▸ What needs to be done: Could you copy out word for word everything from the line containing "The image size is (2074, 1167)." down to the line containing "click(198, 378)", with both of those lines included?
-.-.-
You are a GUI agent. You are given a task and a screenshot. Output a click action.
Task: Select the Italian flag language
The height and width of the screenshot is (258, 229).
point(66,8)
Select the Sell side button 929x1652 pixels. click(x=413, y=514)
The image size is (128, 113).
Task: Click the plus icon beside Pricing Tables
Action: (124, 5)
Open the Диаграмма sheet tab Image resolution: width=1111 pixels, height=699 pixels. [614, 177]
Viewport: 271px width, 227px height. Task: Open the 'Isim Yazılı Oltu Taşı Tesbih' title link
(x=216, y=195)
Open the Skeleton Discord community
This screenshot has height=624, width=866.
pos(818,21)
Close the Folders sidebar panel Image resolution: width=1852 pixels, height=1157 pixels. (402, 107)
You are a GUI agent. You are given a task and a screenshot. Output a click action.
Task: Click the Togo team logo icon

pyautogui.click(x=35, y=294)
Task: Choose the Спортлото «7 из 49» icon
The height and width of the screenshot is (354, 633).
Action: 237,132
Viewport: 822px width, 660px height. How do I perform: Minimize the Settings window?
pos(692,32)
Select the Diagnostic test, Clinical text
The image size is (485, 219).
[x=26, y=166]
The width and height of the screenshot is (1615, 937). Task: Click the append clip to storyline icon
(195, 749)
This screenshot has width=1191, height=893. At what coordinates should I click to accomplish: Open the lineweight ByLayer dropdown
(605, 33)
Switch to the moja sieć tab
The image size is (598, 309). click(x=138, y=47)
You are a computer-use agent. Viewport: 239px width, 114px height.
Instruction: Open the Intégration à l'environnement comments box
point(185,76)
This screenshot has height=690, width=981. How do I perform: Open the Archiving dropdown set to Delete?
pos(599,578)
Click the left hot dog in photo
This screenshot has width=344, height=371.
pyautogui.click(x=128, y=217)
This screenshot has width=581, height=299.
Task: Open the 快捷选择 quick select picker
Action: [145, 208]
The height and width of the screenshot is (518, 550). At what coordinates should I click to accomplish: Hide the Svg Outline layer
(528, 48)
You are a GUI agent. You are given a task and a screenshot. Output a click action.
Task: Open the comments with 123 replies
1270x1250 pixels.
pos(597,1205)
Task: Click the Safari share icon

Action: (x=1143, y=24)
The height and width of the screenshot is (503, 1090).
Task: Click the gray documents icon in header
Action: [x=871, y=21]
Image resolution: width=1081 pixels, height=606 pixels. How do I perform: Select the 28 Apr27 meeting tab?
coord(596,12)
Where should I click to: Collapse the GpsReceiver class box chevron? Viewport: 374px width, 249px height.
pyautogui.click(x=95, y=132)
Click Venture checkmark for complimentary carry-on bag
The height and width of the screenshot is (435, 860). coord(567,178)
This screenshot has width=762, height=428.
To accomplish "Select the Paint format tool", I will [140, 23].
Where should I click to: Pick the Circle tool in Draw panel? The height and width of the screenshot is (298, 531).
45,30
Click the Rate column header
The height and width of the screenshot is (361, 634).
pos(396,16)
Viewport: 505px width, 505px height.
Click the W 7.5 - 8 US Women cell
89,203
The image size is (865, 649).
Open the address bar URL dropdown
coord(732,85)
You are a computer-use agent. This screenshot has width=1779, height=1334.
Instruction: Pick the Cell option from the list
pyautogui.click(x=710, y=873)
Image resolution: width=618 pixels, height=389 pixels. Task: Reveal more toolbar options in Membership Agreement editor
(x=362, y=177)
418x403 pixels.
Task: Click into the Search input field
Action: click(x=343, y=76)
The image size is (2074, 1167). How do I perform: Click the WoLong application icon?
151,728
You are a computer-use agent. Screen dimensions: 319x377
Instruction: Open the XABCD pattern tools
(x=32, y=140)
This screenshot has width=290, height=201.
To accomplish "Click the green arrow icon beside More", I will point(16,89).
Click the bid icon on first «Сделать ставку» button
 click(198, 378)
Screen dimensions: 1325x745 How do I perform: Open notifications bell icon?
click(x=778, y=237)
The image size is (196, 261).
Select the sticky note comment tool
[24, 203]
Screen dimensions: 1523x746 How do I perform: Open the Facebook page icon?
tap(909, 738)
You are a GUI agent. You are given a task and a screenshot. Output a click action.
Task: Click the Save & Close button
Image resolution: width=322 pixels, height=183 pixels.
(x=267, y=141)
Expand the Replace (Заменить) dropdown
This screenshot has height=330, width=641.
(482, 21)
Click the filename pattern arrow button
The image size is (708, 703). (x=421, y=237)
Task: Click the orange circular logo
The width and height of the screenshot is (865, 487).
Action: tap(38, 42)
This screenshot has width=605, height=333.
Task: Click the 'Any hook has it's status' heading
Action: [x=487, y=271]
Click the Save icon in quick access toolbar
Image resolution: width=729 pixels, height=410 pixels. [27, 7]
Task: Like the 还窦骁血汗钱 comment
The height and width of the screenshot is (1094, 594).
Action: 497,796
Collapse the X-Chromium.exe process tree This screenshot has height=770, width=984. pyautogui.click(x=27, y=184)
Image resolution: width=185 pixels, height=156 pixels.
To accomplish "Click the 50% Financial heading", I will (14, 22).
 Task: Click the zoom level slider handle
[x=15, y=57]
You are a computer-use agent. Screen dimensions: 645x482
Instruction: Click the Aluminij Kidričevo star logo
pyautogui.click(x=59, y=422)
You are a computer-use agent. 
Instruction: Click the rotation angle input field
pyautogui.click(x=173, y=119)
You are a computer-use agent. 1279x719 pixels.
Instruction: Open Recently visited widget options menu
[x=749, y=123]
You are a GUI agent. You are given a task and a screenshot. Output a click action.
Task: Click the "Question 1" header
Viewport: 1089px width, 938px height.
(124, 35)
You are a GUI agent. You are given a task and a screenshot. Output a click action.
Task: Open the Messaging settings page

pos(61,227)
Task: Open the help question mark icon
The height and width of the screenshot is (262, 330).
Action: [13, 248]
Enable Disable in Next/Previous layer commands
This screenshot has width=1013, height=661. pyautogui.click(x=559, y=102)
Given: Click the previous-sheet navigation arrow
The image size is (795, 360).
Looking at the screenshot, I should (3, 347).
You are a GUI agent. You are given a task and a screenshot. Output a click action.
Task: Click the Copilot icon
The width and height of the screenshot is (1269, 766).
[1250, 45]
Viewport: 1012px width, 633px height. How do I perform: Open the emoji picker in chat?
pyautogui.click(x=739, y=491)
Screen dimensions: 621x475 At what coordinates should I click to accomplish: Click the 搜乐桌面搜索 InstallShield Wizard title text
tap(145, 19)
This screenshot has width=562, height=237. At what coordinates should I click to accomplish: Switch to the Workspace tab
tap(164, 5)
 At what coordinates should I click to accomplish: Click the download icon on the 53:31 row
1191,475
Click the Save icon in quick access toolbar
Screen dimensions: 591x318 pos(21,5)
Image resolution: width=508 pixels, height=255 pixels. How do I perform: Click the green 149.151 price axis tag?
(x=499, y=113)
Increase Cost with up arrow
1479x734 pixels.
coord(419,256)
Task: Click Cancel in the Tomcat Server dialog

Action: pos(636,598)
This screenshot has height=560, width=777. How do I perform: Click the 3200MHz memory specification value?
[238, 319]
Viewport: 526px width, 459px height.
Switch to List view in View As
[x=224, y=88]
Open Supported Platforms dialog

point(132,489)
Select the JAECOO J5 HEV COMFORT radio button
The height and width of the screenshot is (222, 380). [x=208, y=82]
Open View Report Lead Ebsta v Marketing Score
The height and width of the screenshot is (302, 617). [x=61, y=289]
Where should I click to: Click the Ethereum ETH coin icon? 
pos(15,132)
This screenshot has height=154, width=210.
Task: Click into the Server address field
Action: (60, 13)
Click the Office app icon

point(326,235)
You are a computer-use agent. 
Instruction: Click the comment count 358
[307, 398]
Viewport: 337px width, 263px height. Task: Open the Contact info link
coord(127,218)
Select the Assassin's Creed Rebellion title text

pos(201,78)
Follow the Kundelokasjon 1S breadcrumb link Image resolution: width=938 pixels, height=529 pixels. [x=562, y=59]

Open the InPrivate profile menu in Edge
-.-.-
▸ Correct answer:
The image size is (2074, 1167). How do I perform: Click the WoLong application icon?
151,728
You are a computer-use agent. Screen dimensions: 319x377
Instruction: Open the XABCD pattern tools
(x=32, y=140)
This screenshot has width=290, height=201.
To accomplish "Click the green arrow icon beside More", I will point(16,89).
Click the bid icon on first «Сделать ставку» button
 click(198, 378)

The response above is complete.